Huber bezeichnete die Universität Augsburg als den "idealen Standort" für ein solches Kompetenzzentrum, da man zum einen hier auf einen etablierten Kompetenzbereich Financial Management mit acht Lehrstühlen in der wirtschaftswissenschaftlichen Fakultät zurückgreifen könne und zum anderen soeben auf der Grundlage fünf neuer, mit 17,7 Millionen DM aus der High-Tech-Offensive Bayern
anschubfinanzierter Informatik-Lehrstühle ein Studiengang "Angewandte Informatik" gestartet sei. Mit dem Schwerpunkt auf IT-Finanzdienstleistungen, so Huber, werde der Bereich Wirtschaftsinformatik an der Universität Augsburg weiter hervorragend positioniert.

Das Konzept sehe vor, dass das am neuen Kompetenzzentrum aufgebaute internationale Spitzen-Know-how über Kooperationsprojekte mit Softwarehäusern, Beratungsunternehmen, Finanzdienstleistungsunternehmen, Banken und Versicherungen sowie Industrieunternehmen sofort in die betrieblichen Praxis ausgedehnt werden solle. Der Technologietransfer werde den Unternehmen helfen, ihre Informationstechnik schneller im Vergleich mit den Wettbewerbern zu modernisieren und für dynamische Märkte flexibler und leistungsfähiger zu gestalten. Die Nähe zu München als dem deutschen Versicherungsplatz Nummer eins und Bankenplatz Nummer zwei sei dabei ein zusätzlicher Wettbewerbsvorteil.
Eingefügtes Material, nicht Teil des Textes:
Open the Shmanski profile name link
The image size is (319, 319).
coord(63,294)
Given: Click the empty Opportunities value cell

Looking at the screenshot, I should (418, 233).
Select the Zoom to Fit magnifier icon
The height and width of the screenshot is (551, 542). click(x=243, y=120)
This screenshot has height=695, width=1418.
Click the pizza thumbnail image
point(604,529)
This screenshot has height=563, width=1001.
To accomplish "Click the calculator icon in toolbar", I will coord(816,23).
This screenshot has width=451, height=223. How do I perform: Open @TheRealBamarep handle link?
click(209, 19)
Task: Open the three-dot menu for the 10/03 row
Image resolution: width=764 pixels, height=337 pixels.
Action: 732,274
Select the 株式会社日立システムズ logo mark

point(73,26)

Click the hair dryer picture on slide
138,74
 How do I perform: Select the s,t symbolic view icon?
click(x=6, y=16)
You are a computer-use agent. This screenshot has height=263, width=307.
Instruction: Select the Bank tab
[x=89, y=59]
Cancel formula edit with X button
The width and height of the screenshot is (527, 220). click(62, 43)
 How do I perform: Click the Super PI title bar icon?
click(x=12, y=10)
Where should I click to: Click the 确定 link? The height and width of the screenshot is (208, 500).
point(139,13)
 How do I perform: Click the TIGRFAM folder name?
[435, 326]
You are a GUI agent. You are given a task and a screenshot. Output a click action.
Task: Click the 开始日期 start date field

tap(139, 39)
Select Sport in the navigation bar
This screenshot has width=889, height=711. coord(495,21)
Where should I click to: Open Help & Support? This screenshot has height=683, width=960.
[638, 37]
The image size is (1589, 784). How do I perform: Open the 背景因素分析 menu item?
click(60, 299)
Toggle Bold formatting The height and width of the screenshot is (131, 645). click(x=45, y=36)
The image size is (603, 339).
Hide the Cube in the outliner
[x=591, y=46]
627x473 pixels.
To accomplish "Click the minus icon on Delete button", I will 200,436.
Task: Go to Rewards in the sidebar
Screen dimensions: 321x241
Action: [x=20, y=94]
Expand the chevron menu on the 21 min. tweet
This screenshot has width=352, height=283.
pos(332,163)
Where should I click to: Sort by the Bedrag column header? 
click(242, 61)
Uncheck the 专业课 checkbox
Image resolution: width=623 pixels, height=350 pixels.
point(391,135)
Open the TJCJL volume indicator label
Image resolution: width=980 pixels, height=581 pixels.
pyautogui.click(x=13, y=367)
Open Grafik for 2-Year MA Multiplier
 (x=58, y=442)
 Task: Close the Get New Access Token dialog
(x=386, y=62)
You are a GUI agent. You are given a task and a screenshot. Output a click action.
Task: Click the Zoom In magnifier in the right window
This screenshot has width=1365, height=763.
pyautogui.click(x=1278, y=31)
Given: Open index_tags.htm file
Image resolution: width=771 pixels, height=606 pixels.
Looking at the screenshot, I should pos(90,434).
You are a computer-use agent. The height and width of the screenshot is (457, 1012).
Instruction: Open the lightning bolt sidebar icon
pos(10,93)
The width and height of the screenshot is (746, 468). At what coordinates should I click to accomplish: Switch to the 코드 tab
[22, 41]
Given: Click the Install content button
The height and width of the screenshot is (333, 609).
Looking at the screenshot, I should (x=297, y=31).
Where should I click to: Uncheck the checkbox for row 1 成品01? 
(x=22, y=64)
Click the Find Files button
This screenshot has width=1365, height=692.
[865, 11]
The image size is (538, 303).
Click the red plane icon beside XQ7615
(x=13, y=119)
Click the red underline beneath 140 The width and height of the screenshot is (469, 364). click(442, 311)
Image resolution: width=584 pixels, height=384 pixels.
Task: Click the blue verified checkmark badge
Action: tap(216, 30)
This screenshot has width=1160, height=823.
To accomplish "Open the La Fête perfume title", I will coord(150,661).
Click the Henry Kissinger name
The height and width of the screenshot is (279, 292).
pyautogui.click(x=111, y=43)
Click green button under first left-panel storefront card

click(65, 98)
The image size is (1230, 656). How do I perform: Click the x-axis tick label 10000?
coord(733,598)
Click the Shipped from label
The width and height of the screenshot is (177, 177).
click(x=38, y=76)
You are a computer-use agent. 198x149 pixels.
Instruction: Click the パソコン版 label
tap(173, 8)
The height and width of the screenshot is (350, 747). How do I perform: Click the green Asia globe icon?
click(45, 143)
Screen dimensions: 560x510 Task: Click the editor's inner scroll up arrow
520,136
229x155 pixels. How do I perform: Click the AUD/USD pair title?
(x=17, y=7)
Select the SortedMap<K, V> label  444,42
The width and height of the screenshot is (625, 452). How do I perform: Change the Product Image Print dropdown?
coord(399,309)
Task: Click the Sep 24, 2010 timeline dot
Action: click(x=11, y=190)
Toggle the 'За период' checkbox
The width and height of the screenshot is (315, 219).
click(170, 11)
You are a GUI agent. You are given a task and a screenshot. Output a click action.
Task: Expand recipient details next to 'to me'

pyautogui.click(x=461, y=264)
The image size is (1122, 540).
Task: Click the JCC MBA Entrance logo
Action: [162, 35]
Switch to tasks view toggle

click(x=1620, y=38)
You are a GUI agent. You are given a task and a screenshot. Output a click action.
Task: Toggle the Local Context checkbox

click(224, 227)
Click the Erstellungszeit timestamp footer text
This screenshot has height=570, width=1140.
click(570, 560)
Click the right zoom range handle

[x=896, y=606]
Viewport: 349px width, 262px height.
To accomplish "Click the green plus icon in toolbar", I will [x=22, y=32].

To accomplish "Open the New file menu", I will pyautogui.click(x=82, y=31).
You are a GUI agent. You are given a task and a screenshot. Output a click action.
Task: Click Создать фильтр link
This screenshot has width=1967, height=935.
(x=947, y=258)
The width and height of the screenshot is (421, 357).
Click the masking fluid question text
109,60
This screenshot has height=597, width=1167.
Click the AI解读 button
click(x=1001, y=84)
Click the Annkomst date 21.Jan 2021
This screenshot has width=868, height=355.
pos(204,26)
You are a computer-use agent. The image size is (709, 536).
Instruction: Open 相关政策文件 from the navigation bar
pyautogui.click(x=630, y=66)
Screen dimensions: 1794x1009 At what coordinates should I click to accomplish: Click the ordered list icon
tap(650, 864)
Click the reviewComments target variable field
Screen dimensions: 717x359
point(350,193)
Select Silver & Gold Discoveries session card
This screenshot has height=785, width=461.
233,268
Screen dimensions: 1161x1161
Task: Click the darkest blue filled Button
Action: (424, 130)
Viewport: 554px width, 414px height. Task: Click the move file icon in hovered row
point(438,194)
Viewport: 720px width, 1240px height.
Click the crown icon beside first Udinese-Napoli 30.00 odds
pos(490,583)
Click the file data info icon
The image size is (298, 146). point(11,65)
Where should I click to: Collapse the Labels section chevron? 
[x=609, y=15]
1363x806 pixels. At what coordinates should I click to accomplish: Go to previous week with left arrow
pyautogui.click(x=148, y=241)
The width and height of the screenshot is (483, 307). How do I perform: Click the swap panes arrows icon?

Der Wirtschaftsstandort Augsburg werde von der Einrichtung des Kompetenzzentrums Wirtschaftsinformatik mit Schwerpunkt IT- Finanzdienstleistungen profitieren, Augsburg werde als IT-Standort erheblich aufgewertet werden.

FINANZIERUNG DURCH STAATLICHE UND PRIVATE DRITTMITTEL

Das Kompetenzzentrum solle als eine zeitlich befristete, drittmittelfinanzierte Einrichtung durch Aufstockung bestehender Lehrstühle an der Universität Augsburg organisiert werden. Hierzu würden der Universität für den Zeitraum von fünf Jahren Drittmittel zur Finanzierung von bis zu zehn wissenschaftlichen Mitarbeitern einschließlich der zugehörigen Ausstattungskosten zur Verfügung gestellt. Insgesamt seien bis zu sechs Millionen Mark an staatlichen Fördermitteln vorgesehen. Innerhalb des fünfjährigen Förderungszeitraums solle das Kompetenzzentrum über gemeinsame Forschungs- und Entwicklungsprojekte mit der Wirtschaft und durch Auftragsentwicklungen für die Wirtschaft weitere, private Drittmittel in mindestens gleicher Höhe erwirtschaften. Die Voraussetzungen, dieses Ziel zu erreichen, seien, so Huber, hervorragend, nachdem im Bereich Financial Engineering bereits zahlreiche gemeinsame Projekte mit Banken - etwa mit der HypoVereinsbank, der Advance Bank oder der Deutschen Bank Private Banking - und mit Softwarehäusern wie SAP erfolgreich bearbeitet würden.